‘Land grab’ farmers receive payments
Publish date: 14 April 2025
Issue Number: 1121
Diary: IBA Legalbrief Africa
Category: Zimbabwe
Zimbabwe issued Treasury bonds worth $308m and made small cash payments to white farmers who were dispossessed of their property 25 years ago under a state-backed land reform programme, reports Fin24. The payments are the first under a so-called ‘Global Compensation Deed’ signed in 2020 between the state and the former farm owners in which Zimbabwe committed to paying $3.5bn for improvements done on the farmland. A Land Compensation Committee has approved compensation for 740 former farm owners, with the first 378 farmers paid 1% of the total compensation value of $311m in late March as well as receiving Treasury bonds, Finance Minister Mthuli Ncube said. Following the cash payment the balance is ‘being paid in US dollar denominated Treasury bonds with a 2% coupon and maturities of two to 10 years,' Ncube said.

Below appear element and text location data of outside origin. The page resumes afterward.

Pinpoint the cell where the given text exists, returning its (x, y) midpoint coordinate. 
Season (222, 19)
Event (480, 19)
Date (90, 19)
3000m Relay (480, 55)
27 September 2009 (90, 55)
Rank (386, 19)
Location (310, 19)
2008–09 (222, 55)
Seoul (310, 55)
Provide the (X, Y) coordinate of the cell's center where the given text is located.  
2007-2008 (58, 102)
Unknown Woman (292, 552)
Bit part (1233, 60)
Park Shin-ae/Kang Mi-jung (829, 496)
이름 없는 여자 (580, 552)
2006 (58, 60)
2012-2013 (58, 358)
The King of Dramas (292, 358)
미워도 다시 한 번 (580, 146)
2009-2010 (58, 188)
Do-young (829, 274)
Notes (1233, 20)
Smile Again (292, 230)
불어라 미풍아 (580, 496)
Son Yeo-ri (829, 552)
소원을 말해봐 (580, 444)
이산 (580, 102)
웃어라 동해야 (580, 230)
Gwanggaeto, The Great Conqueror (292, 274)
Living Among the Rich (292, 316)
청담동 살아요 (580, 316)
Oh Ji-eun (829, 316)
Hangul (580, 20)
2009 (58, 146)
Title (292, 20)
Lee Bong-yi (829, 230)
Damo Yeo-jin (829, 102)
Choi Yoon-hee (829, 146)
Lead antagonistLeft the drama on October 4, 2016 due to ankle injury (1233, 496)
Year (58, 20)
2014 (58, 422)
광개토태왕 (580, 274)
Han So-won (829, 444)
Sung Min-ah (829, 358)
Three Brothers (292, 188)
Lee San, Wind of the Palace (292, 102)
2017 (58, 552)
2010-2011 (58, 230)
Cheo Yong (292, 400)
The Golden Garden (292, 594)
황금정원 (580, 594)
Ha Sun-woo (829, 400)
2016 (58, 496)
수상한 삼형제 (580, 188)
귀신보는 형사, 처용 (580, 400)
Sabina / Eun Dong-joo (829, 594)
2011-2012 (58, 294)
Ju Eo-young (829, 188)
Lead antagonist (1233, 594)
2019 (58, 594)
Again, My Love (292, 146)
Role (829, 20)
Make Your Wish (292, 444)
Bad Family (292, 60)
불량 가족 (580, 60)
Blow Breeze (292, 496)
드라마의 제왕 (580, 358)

The payment is the latest attempt to resolve the decades-long dispute triggered by former Zimbabwean President Robert Mugabe encouraging veterans of the liberation war to evict farmers and their workers from their land in a bid to win support in a close-fought election in 2000. By 2002, at least seven white farmers had been killed alongside dozens of their workers, Human Rights Watch said. That contributed to sanctions being imposed on Zimbabwean politicians by the US, UK and the European Union leading to Zimbabwe’s protracted fallout with the West.